> [Work request] Start to finish, reproduce the records below with nothing missing.

Entries taken from a collection
------------------------

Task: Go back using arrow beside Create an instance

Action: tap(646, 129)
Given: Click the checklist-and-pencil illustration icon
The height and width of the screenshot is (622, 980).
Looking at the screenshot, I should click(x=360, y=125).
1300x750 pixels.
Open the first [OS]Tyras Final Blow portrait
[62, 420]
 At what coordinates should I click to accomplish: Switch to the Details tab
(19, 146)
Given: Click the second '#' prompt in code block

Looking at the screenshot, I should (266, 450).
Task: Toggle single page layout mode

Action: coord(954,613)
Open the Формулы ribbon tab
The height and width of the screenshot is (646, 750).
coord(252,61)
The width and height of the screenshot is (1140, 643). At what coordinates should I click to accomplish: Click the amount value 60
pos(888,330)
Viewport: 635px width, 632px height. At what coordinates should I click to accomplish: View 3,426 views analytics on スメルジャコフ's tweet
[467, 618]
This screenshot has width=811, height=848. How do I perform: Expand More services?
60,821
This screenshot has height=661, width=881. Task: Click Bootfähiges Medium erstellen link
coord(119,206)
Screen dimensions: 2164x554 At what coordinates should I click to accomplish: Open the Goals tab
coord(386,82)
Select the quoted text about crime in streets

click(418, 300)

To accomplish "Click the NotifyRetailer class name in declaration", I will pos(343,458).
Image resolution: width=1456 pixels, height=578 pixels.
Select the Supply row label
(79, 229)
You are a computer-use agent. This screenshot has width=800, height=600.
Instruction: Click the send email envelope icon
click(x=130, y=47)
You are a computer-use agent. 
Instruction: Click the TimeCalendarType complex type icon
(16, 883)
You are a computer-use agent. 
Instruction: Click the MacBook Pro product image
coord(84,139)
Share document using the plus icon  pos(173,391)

------------------------

> [Result of this task]
Task: Go back using arrow beside Create an instance

Action: tap(646, 129)
Given: Click the checklist-and-pencil illustration icon
The height and width of the screenshot is (622, 980).
Looking at the screenshot, I should click(x=360, y=125).
1300x750 pixels.
Open the first [OS]Tyras Final Blow portrait
[62, 420]
 At what coordinates should I click to accomplish: Switch to the Details tab
(19, 146)
Given: Click the second '#' prompt in code block

Looking at the screenshot, I should (266, 450).
Task: Toggle single page layout mode

Action: coord(954,613)
Open the Формулы ribbon tab
The height and width of the screenshot is (646, 750).
coord(252,61)
The width and height of the screenshot is (1140, 643). At what coordinates should I click to accomplish: Click the amount value 60
pos(888,330)
Viewport: 635px width, 632px height. At what coordinates should I click to accomplish: View 3,426 views analytics on スメルジャコフ's tweet
[467, 618]
This screenshot has width=811, height=848. How do I perform: Expand More services?
60,821
This screenshot has height=661, width=881. Task: Click Bootfähiges Medium erstellen link
coord(119,206)
Screen dimensions: 2164x554 At what coordinates should I click to accomplish: Open the Goals tab
coord(386,82)
Select the quoted text about crime in streets

click(418, 300)

To accomplish "Click the NotifyRetailer class name in declaration", I will pos(343,458).
Image resolution: width=1456 pixels, height=578 pixels.
Select the Supply row label
(79, 229)
You are a computer-use agent. This screenshot has width=800, height=600.
Instruction: Click the send email envelope icon
click(x=130, y=47)
You are a computer-use agent. 
Instruction: Click the TimeCalendarType complex type icon
(16, 883)
You are a computer-use agent. 
Instruction: Click the MacBook Pro product image
coord(84,139)
Share document using the plus icon  pos(173,391)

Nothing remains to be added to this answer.